> [Work instruction]:
For the data that follows, give the number of lines in which "This" appears. Add nothing to it.

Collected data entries
Start of Block

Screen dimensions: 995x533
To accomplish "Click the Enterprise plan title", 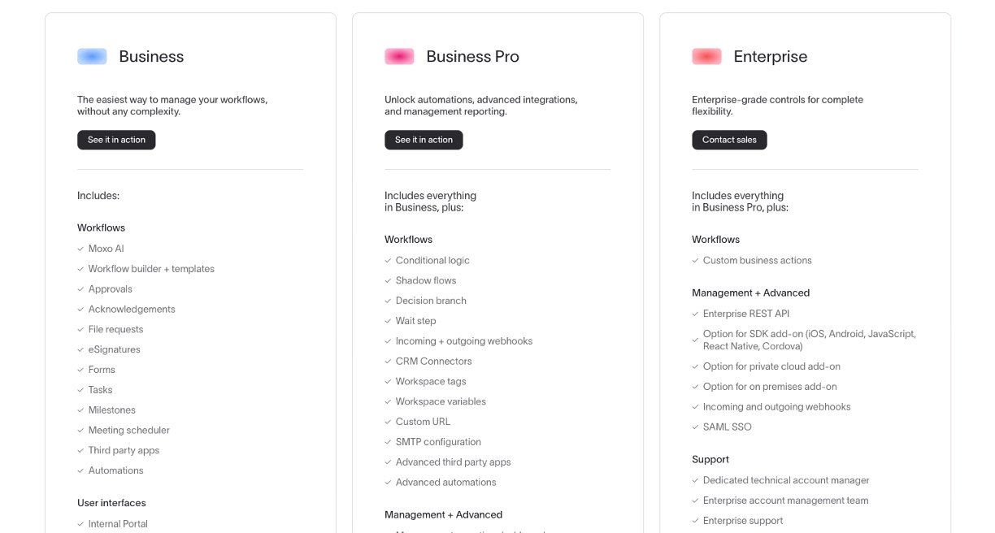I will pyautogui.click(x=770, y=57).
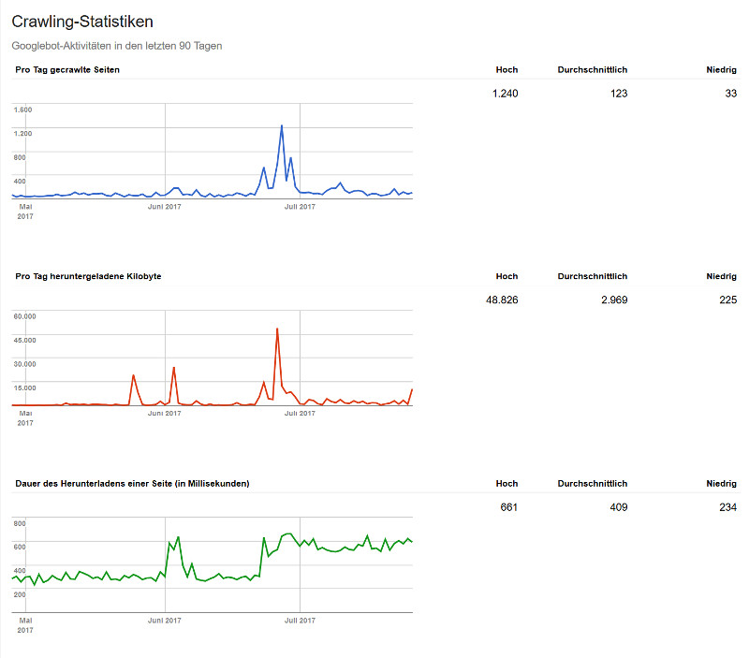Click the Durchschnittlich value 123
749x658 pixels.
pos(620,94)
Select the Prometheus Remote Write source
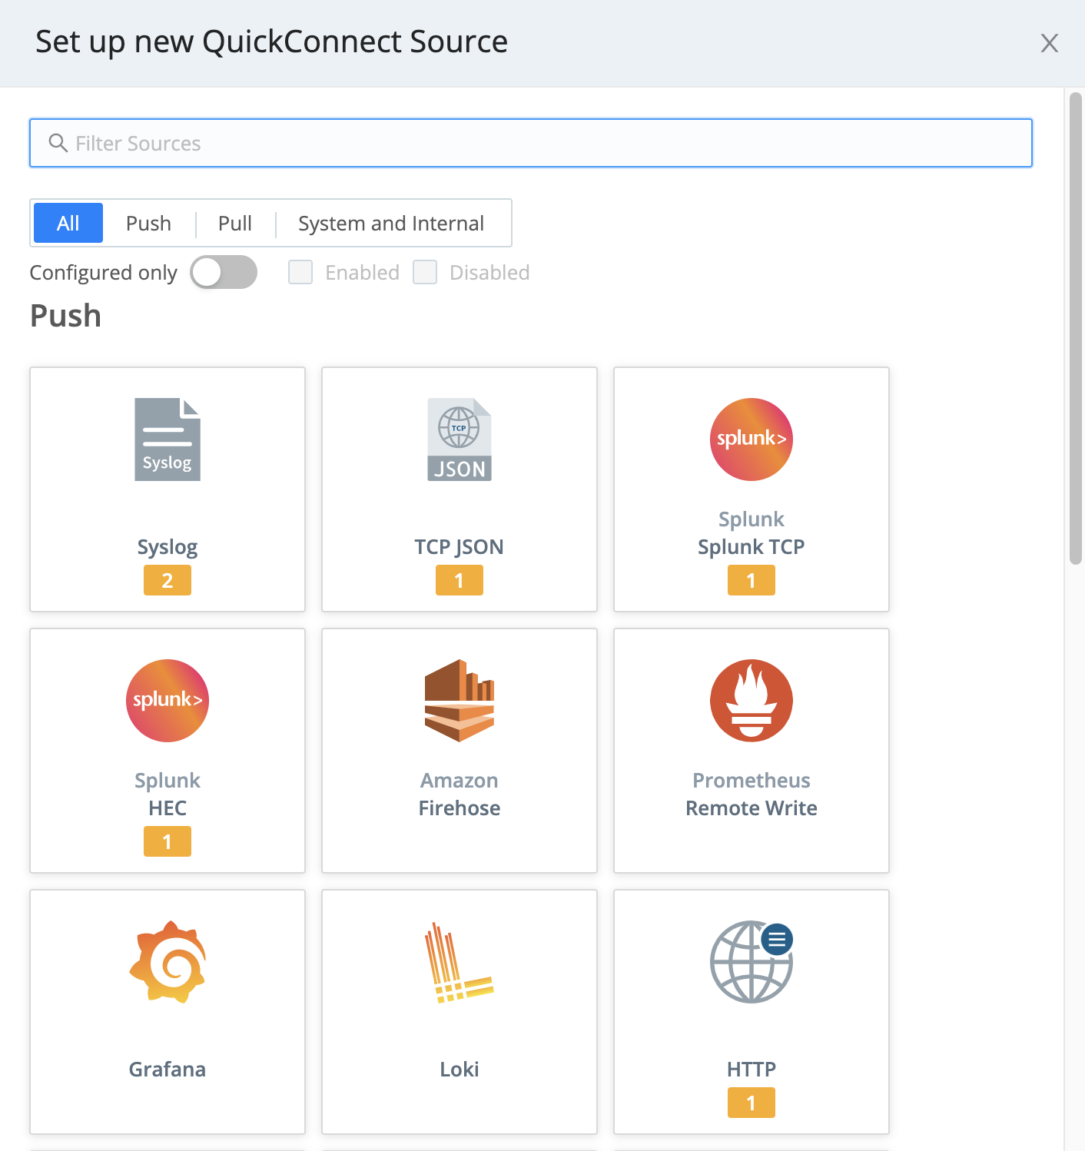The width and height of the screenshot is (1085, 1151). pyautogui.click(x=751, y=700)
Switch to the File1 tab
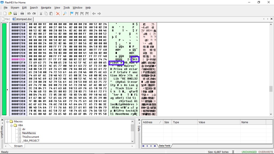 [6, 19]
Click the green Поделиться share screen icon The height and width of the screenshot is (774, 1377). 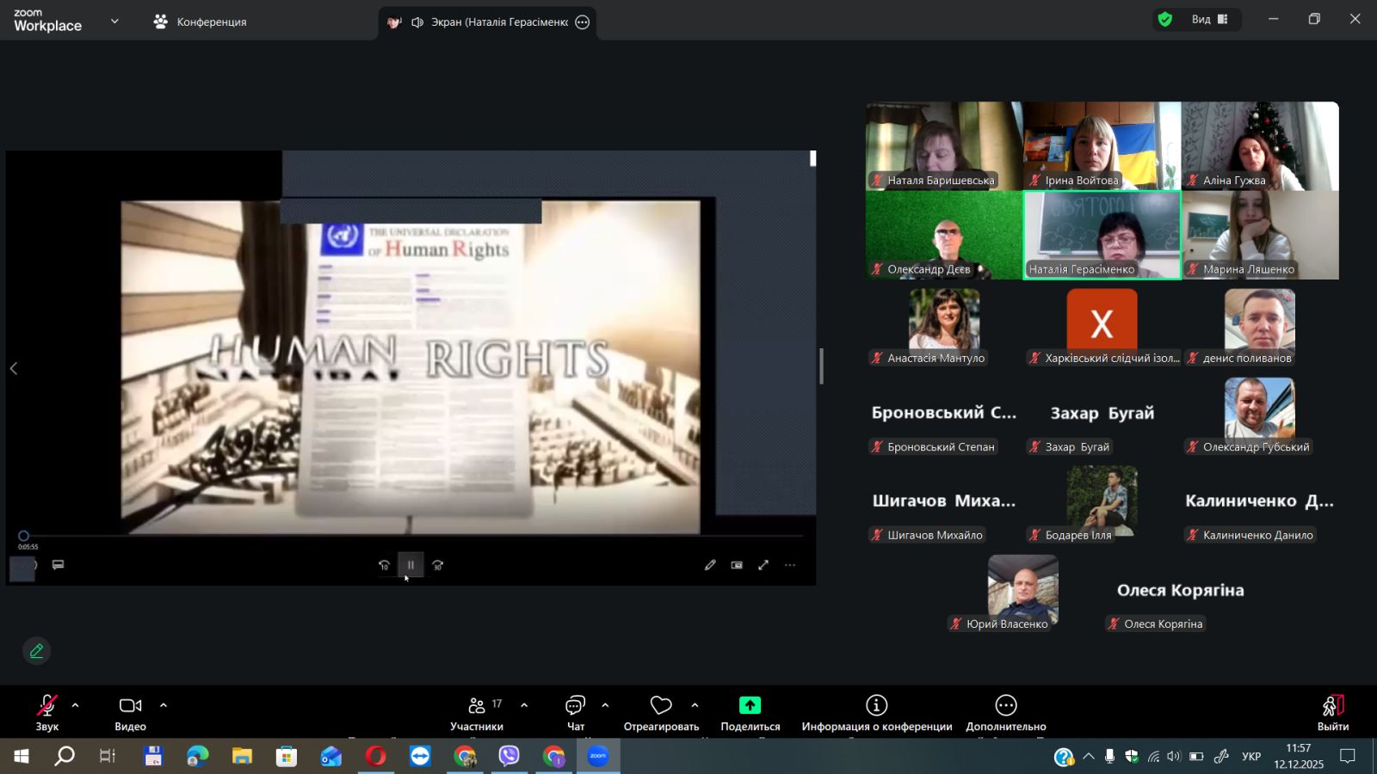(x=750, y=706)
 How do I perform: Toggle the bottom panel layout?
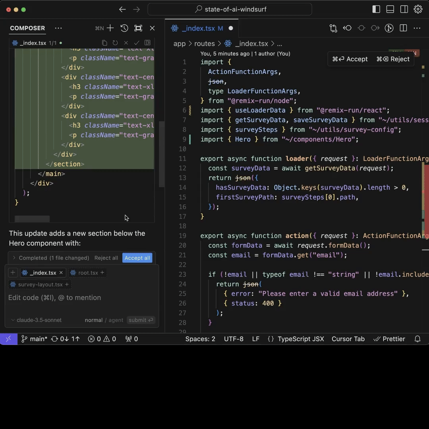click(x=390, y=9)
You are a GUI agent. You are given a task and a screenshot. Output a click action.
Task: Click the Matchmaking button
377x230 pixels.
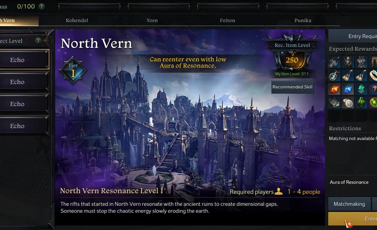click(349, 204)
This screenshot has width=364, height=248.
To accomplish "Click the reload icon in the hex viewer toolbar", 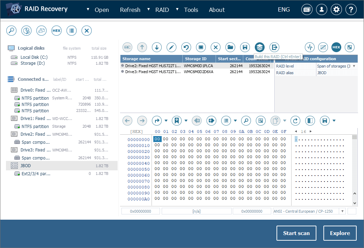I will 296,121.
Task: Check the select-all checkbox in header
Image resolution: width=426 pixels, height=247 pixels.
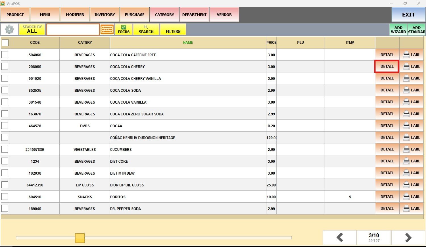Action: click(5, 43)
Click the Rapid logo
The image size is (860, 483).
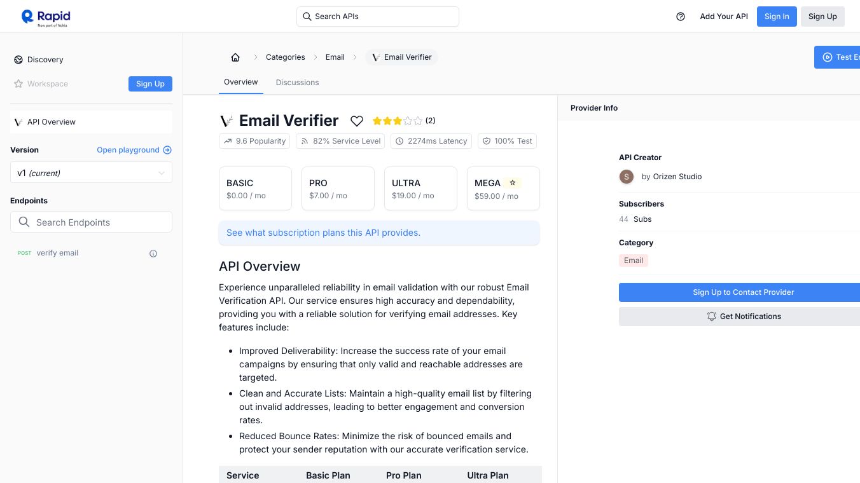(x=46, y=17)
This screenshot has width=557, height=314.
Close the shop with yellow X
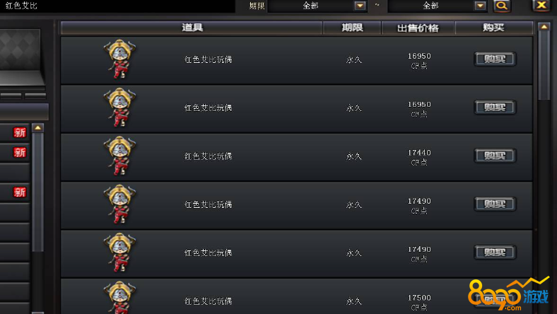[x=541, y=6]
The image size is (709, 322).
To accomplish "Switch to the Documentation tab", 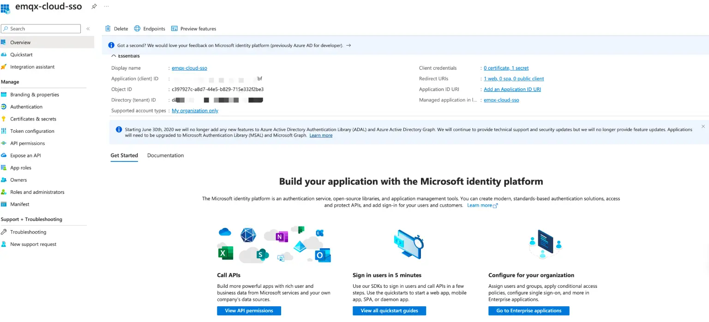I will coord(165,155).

End of Block

> [Response to the exercise]:
2